鈴置:1月12日、韓国政府は解決案を決める儀式として「徴用工」問題を話し合う討論会を開きました。この場で李元徳教授は以下のように語りました。
・[3つある解決法の1つは]請求権協定第3条の紛争解決条項である。異見がある時は仲裁委員会を構成することになる。さもなければ国際司法裁判所に共同で提訴する手法もある。これらは時間がかかるうえ、結果を楽観できない。
「判決が違法だ」と言い切っていませんが、「国際社会で争えば勝てそうにない」ことは認めています。2018年に最高裁判決が出た後、日本政府が第3条を使って仲裁委員会を持とうと提案した時に、韓国政府は――当時は文在寅(ムン・ジェイン)政権でしたが、無視しました。「勝てない」と判断したからでしょう。
李元徳教授が典型ですが、「出るところに出たら勝てない」と分かっているからこそ、「キシダの政治的決断」を迫るのです。
「現金化」のペテン
――もともと、無理筋の作戦なのですね。
鈴置:だから尹錫悦政権は「解決を急がないと大変なことになる」とのプロパガンダを繰り広げてきました。まずは「最高裁で勝訴した原告が、日本企業の財産を現金化したら日本政府は対抗措置を採るから大変なことになる」との理屈でした。
でも「現金化阻止」という宣伝も時間と共に馬脚を現しました。一向に現金化されないからです。「外交部が最高裁に対し現金化を留保するよう求めた」と尹錫悦政権は手柄顔で説明しますが、文在寅政権の時から現金化は実行されていませんでした。
原告を支援する左派団体の狙いは財団を作って日本にカネを出させ、自分たちの財布にすることです。現金化したら、その目論みが一気に崩れてしまいます。そこで支援団体は日本企業の資産を差し押さえる際、合弁子会社の株式など、現金化しにくいものばかり選んだのです。
――それでも韓国は「関係改善を急がないと大変なことになる」と日本に言い続ける……。
鈴置:それしか手がないからです。日本研究者の朴喆煕(パク・チョルヒ)ソウル大学教授は「現金化に向けた手続きは一時的に止まっているだけだ」と、手あかの付いた理屈を未だに持ちだして日本の譲歩を誘っています。毎日新聞のインタビュー記事「尹政権、求心力あるうちに」(2月14日)で読めます。

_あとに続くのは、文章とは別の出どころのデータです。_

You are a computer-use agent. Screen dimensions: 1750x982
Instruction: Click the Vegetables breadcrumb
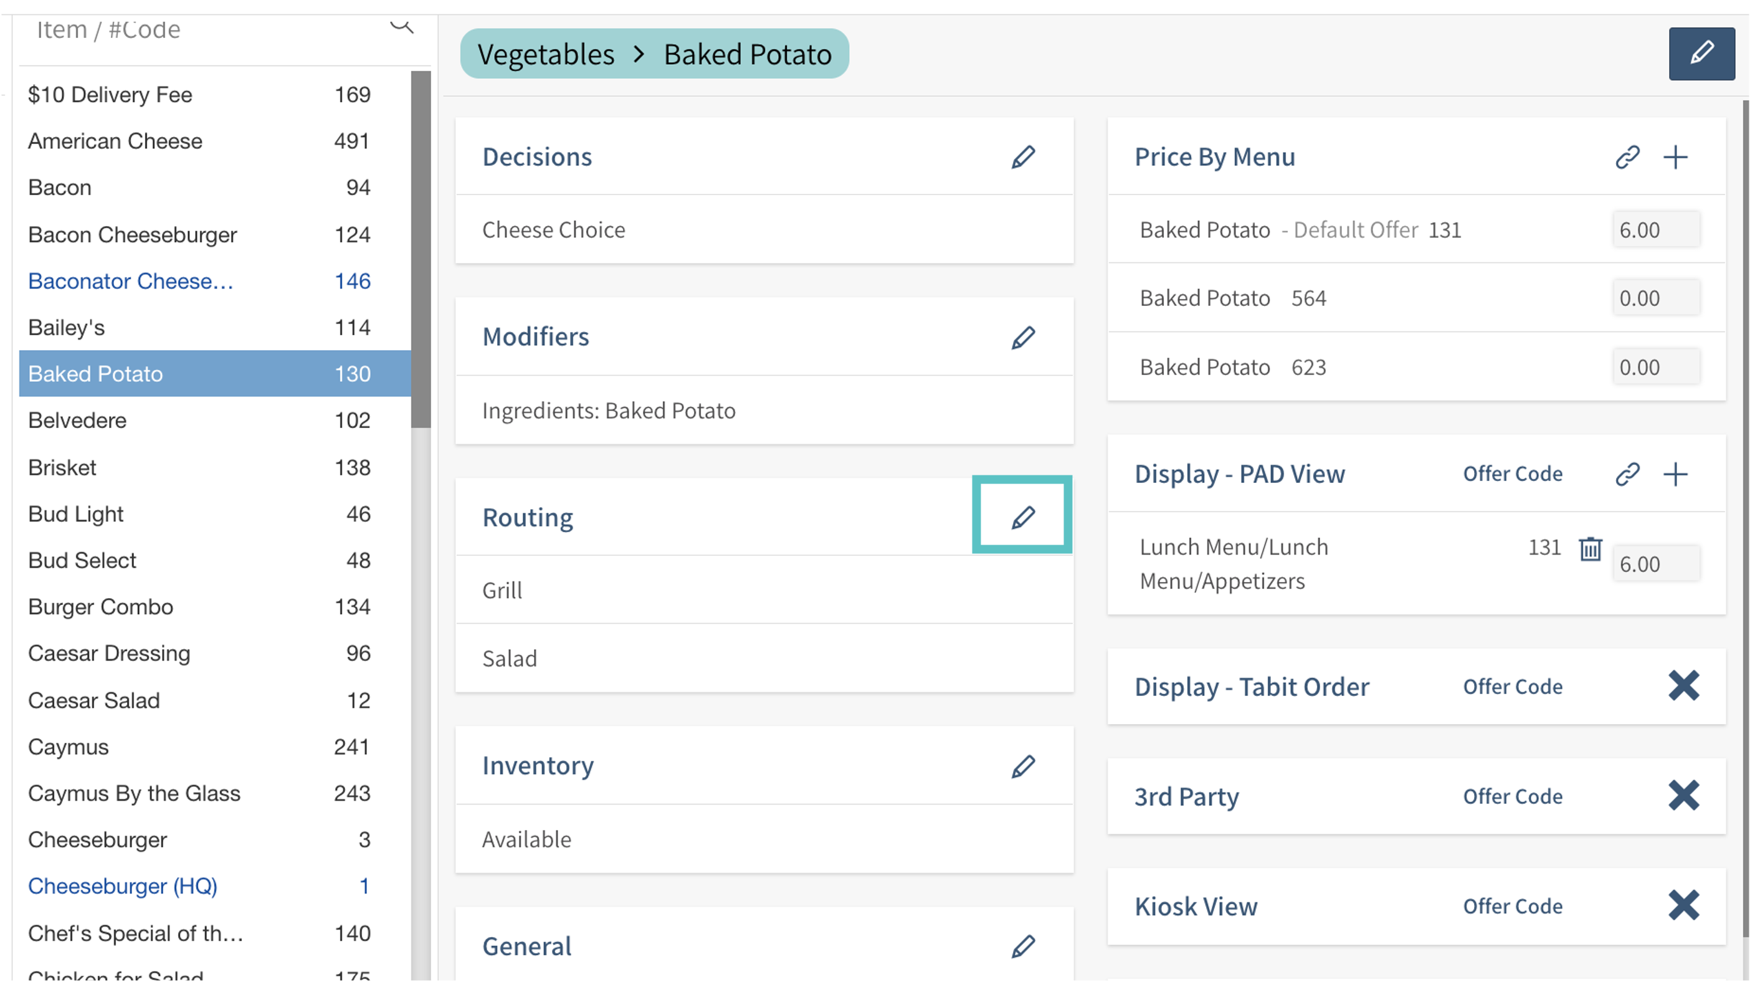[x=546, y=54]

先ほど説明したように、現金化した際「出るところに出れば」韓国が泣くことになるのは確実ですが、韓国側はそれをひた隠しにして議論を進めるのです。
大和堆で対潜水艦戦を伝授
――「北東アジアの緊張が高まっている今、韓国と仲良くしないと日本は安全保障上、不利だ」という人もいます。
鈴置:韓国に近い日本の国会議員や学者、記者がそう声を揃えます。「関係を改善しないと、日米韓の軍事協力が円滑に進まない」との理屈です。韓国政府の意向を受けたものでしょう。でも、その嘘も次第にばれてきました。
実は、3カ国の軍事協力は今や、史上最強の水準にあります。日米韓は日本海での対潜水艦訓練を2022年9月30日に実施しました。
潜水艦探知の難しい大和堆で、北朝鮮を念頭に対潜戦のノウハウを海上自衛隊が韓国海軍に伝授するという過去にない合同訓練でした(「日米韓共同訓練で韓国の国論は真っ二つに… 迷走の本質は『恐中病』」参照)。
文在寅政権が壊した日韓の軍事情報交流も元に復しています。2月16日に公表した韓国の国防白書は「必要な情報交流は正常に行われている」と評価しています。聯合ニュースの「韓国国防白書 日本を『近い隣国』に格上げ=関係改善の意思反映」(2月16日、日本語版)で読めます。
北朝鮮は日米韓の軍事協力体制を強力に非難、2月18日にはICBM級のミサイルを日本のEEZ(排他的経済水域)に打ち込みました。3カ国の軍事協力が北にとって脅威となっている、何よりの証拠です。